Experimental Versus Numerical Shear Modelling of Clay Brick Triplet Specimens
摘要
Numerical analysis of masonry walls has been predominantly undertaken using the simplified micro-model, developed in the 1990s, and has started to be used in engineering analysis and design of historic masonry structures. However, this involves a zero-thickness interface to and is not useful for determining where in the masonry joint the line of failure propagates. Building the detailed micro-model requires defining the binding parameters of brick and mortar. This requires the fracture energies in both tension and shear, dilation angle, friction coefficients, and shear stress limit of the system. Shear testing permits the determination of friction effects and shear stress limits experimentally. Shear triplets were tested experimentally for cement-lime mortars mixed at 1:1:6 and 1:2:9 cement to lime to sand ratios by volume. Pre-compression loads of 0.2 MPa, 0.6 MPa and 1.0 MPa were used in order to determine compression effects. Four specimens were tested at each individual loading level and with each mortar mix. Increased compressive loading would result in inelastic deformation prior to the shear test. The interface model allowed specification of the shear stress limit, crack opening stresses, as well as tensile and shear fracture energies, although challenges remain in precisely specifying these quantities based on experimental results.
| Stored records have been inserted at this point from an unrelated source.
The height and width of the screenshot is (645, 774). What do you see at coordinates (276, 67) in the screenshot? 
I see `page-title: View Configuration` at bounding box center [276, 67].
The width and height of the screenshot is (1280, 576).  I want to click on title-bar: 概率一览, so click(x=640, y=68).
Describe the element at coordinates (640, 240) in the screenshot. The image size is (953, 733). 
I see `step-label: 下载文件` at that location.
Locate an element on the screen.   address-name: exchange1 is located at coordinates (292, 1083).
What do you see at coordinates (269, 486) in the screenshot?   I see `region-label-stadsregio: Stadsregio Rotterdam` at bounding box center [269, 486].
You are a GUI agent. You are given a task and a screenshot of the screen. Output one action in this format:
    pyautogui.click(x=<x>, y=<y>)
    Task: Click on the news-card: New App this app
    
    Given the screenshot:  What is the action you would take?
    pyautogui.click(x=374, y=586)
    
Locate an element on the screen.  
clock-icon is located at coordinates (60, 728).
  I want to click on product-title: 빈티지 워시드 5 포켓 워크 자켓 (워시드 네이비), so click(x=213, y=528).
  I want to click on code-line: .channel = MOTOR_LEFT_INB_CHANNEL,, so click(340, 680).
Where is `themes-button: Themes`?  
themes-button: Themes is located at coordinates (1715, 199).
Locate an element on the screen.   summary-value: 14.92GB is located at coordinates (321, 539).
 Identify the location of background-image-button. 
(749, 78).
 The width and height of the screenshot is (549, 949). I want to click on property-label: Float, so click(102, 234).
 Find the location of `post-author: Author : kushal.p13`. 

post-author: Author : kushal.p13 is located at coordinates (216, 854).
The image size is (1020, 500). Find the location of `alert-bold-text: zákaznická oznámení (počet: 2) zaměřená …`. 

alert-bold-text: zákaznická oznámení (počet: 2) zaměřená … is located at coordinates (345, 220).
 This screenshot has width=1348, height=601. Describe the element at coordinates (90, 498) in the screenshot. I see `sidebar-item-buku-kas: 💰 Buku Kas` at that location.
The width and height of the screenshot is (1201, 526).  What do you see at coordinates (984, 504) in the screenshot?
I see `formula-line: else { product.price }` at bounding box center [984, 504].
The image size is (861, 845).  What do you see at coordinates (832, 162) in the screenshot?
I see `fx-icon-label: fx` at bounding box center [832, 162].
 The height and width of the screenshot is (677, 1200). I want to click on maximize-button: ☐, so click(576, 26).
It was possible to reproduce the failure pattern at the interface location for brick triplet tests, while using calibrated elastic moduli determined from experimental testing in compression, and also while using the original elastic moduli as determined from material tests. This work enabled the expansion of the detailed micro-model to model the full behaviour of masonry shear walls, with the compression and shear effects of the brick, mortar and bonding interface working in tandem while also being numerically distinct.